Start of Data to examine
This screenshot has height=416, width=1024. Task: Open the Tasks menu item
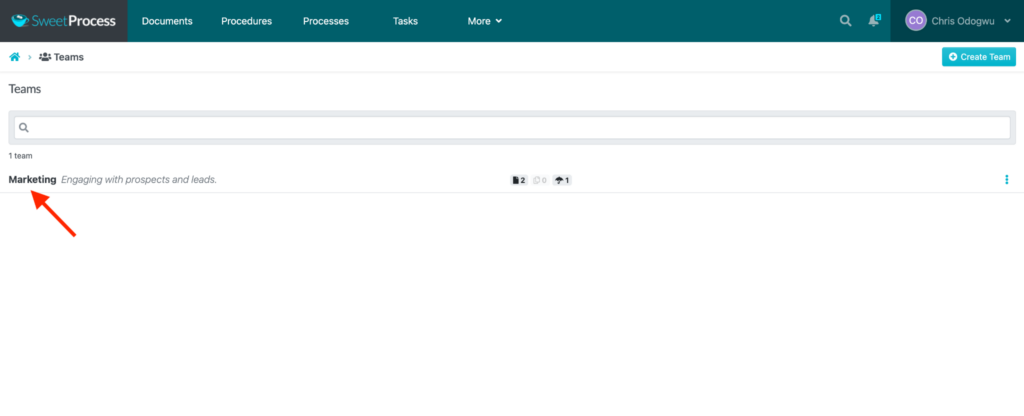click(405, 21)
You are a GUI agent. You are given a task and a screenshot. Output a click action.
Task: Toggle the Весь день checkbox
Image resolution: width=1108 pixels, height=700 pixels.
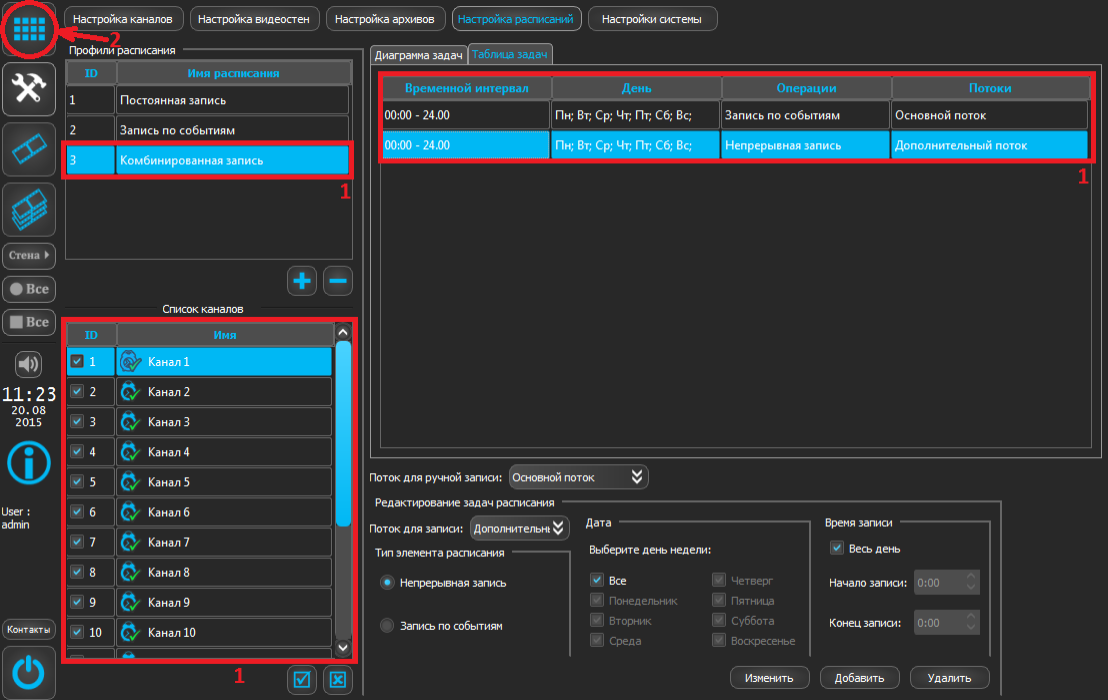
End of Data to examine
What you will do.
Copy out the whole listing exactly. Skip its pictures.

Response to this task.
This screenshot has height=416, width=1024. Task: Open the Tasks menu item
click(405, 21)
You are a GUI agent. You are given a task and a screenshot. Output a click action.
Task: Toggle the Весь день checkbox
Image resolution: width=1108 pixels, height=700 pixels.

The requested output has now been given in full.